• Directions: Lines of the material that include the string "agent" should be returned.

· · · ·

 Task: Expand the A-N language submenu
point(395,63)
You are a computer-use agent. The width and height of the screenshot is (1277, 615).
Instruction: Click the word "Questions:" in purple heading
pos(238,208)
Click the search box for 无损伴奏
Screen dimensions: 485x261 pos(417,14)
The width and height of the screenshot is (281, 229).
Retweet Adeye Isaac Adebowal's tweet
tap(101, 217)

· · · ·

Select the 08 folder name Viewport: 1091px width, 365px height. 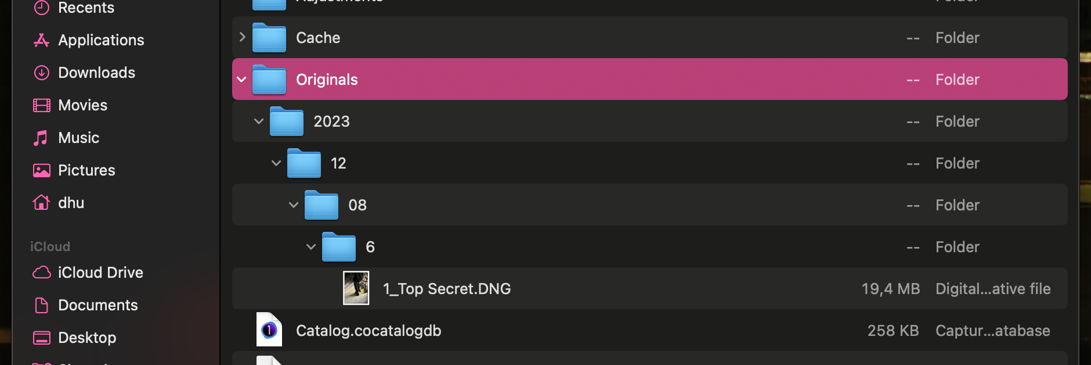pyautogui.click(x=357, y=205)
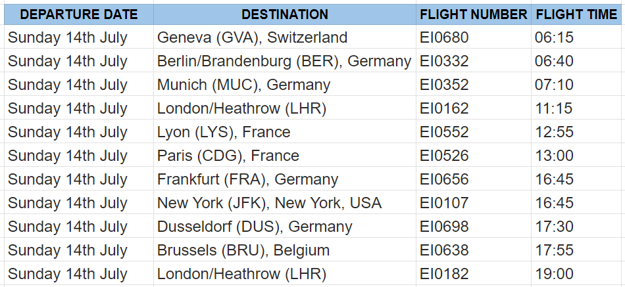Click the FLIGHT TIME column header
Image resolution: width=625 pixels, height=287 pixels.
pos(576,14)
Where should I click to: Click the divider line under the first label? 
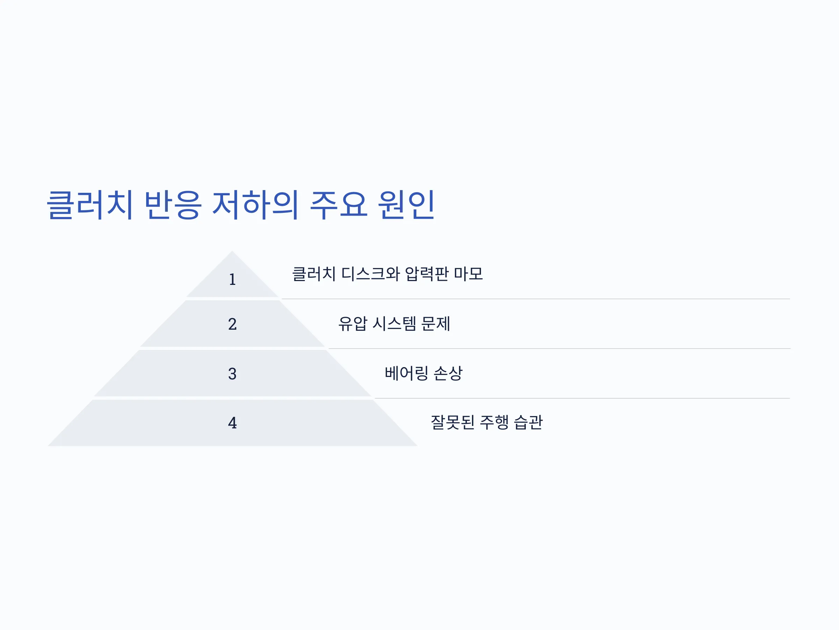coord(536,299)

· · · ·

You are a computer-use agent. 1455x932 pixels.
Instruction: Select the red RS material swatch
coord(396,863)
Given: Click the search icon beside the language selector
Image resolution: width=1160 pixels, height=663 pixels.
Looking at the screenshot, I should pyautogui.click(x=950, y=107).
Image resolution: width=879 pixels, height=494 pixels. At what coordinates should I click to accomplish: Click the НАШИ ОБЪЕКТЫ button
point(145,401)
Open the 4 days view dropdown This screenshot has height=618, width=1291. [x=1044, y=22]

· · · ·

• Response:
You are a computer-use agent. The width and height of the screenshot is (1277, 615).
You are a computer-use agent. 1455x932 pixels.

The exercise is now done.